With a pedigree like that--and considering the fact that there will never be any other premiers--this was not an opening the Graham company was likely to treat casually. Jacqueline Kennedy Onassis, who edited Graham's autobiography, Blood Memory, for Doubleday last year and who is a recent addition to the troupe's board of directors, was the gala's honorary chairman. Ballet kingpin Mikhail Baryshnikov, long one of Graham's supporters, danced in El Penitente, which she choreographed in 1940. Among the evening's patrons were such charity circuit staples as Alice Tully, Calvin and Kelly Klein, Doris Duke, Ralph Lauren, Laurence Tisch, and Lily Auchincloss.
The evening marked the start of Chase Manhattan Bank's tenure as the sponsor of the anniversary season, a new financial relationship the Graham company undoubtedly hopes will flower. And the season also saw the public debut of Ronald Protas and Linda Hodes as the new artistic directors of the company.

▶ [SUPPLIED MATERIAL]
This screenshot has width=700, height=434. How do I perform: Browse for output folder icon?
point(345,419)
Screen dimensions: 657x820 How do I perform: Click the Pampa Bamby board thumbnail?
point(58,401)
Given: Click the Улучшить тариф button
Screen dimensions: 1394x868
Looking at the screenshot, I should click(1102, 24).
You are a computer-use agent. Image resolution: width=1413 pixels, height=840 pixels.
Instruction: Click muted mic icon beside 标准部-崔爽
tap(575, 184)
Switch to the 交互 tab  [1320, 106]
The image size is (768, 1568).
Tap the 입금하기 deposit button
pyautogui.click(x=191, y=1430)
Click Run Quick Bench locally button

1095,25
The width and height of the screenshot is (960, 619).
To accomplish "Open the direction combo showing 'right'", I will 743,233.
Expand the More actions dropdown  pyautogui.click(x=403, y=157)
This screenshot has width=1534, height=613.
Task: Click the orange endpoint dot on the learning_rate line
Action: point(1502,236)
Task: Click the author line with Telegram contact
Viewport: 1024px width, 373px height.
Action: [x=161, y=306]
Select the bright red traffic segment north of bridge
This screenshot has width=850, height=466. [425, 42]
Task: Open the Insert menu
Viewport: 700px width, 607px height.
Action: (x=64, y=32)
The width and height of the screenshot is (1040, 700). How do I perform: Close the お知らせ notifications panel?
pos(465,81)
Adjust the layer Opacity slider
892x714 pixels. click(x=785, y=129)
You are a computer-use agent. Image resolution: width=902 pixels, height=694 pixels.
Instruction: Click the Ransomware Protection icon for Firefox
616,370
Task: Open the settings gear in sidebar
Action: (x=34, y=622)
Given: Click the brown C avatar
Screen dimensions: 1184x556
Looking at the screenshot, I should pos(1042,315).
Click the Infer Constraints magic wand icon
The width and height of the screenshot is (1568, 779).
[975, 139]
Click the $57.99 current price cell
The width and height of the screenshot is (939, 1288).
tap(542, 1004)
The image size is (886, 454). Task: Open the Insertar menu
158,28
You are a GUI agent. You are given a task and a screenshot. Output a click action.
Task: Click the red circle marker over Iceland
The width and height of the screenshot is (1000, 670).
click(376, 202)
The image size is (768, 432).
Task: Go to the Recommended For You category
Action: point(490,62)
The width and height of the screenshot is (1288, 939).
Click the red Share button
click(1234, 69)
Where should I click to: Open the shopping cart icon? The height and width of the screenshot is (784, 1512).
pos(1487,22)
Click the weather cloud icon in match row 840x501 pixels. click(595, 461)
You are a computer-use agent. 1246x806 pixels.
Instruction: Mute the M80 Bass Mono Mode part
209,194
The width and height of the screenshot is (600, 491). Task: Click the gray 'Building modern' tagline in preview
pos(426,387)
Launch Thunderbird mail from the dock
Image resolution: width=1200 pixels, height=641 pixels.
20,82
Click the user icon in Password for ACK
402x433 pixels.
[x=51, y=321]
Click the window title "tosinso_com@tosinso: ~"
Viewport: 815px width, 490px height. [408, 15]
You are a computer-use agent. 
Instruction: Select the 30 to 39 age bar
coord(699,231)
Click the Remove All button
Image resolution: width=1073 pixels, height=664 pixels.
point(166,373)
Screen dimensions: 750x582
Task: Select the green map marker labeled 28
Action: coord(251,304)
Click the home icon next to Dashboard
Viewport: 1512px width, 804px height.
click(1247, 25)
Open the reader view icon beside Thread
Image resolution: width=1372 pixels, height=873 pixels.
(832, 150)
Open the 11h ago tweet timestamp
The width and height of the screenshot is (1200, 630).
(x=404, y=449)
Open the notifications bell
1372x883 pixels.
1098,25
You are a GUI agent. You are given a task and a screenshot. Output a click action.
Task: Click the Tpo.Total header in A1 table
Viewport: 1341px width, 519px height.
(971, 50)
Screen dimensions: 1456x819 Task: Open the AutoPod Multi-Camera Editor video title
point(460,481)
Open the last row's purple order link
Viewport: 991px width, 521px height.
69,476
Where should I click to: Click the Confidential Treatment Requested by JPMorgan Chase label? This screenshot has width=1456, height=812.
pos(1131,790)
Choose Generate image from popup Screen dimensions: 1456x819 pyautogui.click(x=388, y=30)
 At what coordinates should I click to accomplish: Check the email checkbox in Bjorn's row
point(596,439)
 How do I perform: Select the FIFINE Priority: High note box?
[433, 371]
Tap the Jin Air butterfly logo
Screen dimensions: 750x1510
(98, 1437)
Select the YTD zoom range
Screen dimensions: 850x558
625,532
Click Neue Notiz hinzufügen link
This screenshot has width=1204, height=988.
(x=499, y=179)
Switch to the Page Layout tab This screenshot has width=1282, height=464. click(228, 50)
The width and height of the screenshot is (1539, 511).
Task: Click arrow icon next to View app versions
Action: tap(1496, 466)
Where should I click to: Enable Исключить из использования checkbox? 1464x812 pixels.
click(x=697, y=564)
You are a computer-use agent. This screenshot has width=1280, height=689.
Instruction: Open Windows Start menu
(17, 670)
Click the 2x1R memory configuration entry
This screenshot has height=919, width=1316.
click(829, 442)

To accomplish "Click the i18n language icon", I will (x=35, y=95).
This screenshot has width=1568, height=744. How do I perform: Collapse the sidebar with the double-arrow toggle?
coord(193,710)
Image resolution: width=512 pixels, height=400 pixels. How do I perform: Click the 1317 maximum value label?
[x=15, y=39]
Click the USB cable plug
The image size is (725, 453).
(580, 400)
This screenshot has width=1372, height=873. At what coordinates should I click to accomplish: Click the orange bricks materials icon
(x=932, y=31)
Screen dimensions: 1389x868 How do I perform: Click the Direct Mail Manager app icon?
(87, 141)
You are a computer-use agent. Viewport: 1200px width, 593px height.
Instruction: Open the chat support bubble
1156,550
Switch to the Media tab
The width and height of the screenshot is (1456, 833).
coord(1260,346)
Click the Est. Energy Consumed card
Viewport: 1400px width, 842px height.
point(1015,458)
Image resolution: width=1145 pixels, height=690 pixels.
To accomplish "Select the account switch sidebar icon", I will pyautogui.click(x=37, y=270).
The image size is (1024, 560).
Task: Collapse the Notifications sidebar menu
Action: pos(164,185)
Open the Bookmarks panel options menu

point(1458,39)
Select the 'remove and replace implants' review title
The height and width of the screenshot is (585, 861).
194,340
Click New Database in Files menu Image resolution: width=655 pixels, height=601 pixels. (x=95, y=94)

▶ [EXERCISE TASKS]
[1] Duplicate everything in the Graham gala passage from "With a pedigree" down to "and Lily Auchincloss.".
[2] According to the Graham gala passage, which bank became the sponsor of the anniversary season?
[3] Render this sentence from the Graham gala passage in French: "And the season also saw the public debut of Ronald Protas and Linda Hodes as the new artistic directors of the company."
The listing isn't needed for any of this work.

▶ [SOLUTIONS IN ORDER]
[1]
With a pedigree like that--and considering the fact that there will never be any other premiers--this was not an opening the Graham company was likely to treat casually. Jacqueline Kennedy Onassis, who edited Graham's autobiography, Blood Memory, for Doubleday last year and who is a recent addition to the troupe's board of directors, was the gala's honorary chairman. Ballet kingpin Mikhail Baryshnikov, long one of Graham's supporters, danced in El Penitente, which she choreographed in 1940. Among the evening's patrons were such charity circuit staples as Alice Tully, Calvin and Kelly Klein, Doris Duke, Ralph Lauren, Laurence Tisch, and Lily Auchincloss.

[2] Chase Manhattan Bank.

[3] Et la saison a également vu les débuts publics de Ronald Protas et de Linda Hodes en tant que nouveaux directeurs artistiques de la compagnie.